Task requirements
Write the records out once more, exactly as they are given.

Listed records: Begin

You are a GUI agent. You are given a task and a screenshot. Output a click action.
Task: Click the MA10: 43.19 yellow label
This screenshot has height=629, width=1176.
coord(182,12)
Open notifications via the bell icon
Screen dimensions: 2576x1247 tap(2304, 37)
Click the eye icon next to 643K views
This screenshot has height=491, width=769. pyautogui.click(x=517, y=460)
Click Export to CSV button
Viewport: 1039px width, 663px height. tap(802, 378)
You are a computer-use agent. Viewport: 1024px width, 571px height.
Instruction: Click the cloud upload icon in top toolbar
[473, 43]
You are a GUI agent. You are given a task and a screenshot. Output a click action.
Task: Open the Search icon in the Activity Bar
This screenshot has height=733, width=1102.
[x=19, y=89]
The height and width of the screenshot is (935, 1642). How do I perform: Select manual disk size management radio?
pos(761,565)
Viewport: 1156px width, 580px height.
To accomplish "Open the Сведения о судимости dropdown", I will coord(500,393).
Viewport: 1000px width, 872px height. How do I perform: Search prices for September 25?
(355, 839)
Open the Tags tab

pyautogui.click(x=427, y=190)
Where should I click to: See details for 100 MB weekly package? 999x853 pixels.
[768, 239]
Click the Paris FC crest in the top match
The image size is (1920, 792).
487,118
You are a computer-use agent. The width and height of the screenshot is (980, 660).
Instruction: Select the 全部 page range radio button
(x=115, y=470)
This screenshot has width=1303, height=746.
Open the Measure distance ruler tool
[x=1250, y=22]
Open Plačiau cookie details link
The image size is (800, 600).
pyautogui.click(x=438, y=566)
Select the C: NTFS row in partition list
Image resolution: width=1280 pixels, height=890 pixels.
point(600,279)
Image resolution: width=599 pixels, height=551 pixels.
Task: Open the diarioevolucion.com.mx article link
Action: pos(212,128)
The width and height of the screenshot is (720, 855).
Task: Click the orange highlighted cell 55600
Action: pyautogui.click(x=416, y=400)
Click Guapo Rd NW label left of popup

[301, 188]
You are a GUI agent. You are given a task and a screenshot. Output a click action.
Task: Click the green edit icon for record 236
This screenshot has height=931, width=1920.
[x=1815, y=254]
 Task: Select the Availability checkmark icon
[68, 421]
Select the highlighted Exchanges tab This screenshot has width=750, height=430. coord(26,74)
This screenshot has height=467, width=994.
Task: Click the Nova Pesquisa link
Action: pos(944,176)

Listed records: End

Task result
You are a GUI agent. You are given a task and a screenshot. Output a click action.
Task: Click the MA10: 43.19 yellow label
This screenshot has height=629, width=1176.
coord(182,12)
Open notifications via the bell icon
Screen dimensions: 2576x1247 tap(2304, 37)
Click the eye icon next to 643K views
This screenshot has height=491, width=769. pyautogui.click(x=517, y=460)
Click Export to CSV button
Viewport: 1039px width, 663px height. tap(802, 378)
You are a computer-use agent. Viewport: 1024px width, 571px height.
Instruction: Click the cloud upload icon in top toolbar
[473, 43]
You are a GUI agent. You are given a task and a screenshot. Output a click action.
Task: Open the Search icon in the Activity Bar
This screenshot has height=733, width=1102.
[x=19, y=89]
The height and width of the screenshot is (935, 1642). How do I perform: Select manual disk size management radio?
pos(761,565)
Viewport: 1156px width, 580px height.
To accomplish "Open the Сведения о судимости dropdown", I will coord(500,393).
Viewport: 1000px width, 872px height. How do I perform: Search prices for September 25?
(355, 839)
Open the Tags tab

pyautogui.click(x=427, y=190)
Where should I click to: See details for 100 MB weekly package? 999x853 pixels.
[768, 239]
Click the Paris FC crest in the top match
The image size is (1920, 792).
487,118
You are a computer-use agent. The width and height of the screenshot is (980, 660).
Instruction: Select the 全部 page range radio button
(x=115, y=470)
This screenshot has width=1303, height=746.
Open the Measure distance ruler tool
[x=1250, y=22]
Open Plačiau cookie details link
The image size is (800, 600).
pyautogui.click(x=438, y=566)
Select the C: NTFS row in partition list
Image resolution: width=1280 pixels, height=890 pixels.
point(600,279)
Image resolution: width=599 pixels, height=551 pixels.
Task: Open the diarioevolucion.com.mx article link
Action: pos(212,128)
The width and height of the screenshot is (720, 855).
Task: Click the orange highlighted cell 55600
Action: pyautogui.click(x=416, y=400)
Click Guapo Rd NW label left of popup

[301, 188]
You are a GUI agent. You are given a task and a screenshot. Output a click action.
Task: Click the green edit icon for record 236
This screenshot has height=931, width=1920.
[x=1815, y=254]
 Task: Select the Availability checkmark icon
[68, 421]
Select the highlighted Exchanges tab This screenshot has width=750, height=430. coord(26,74)
This screenshot has height=467, width=994.
Task: Click the Nova Pesquisa link
Action: pos(944,176)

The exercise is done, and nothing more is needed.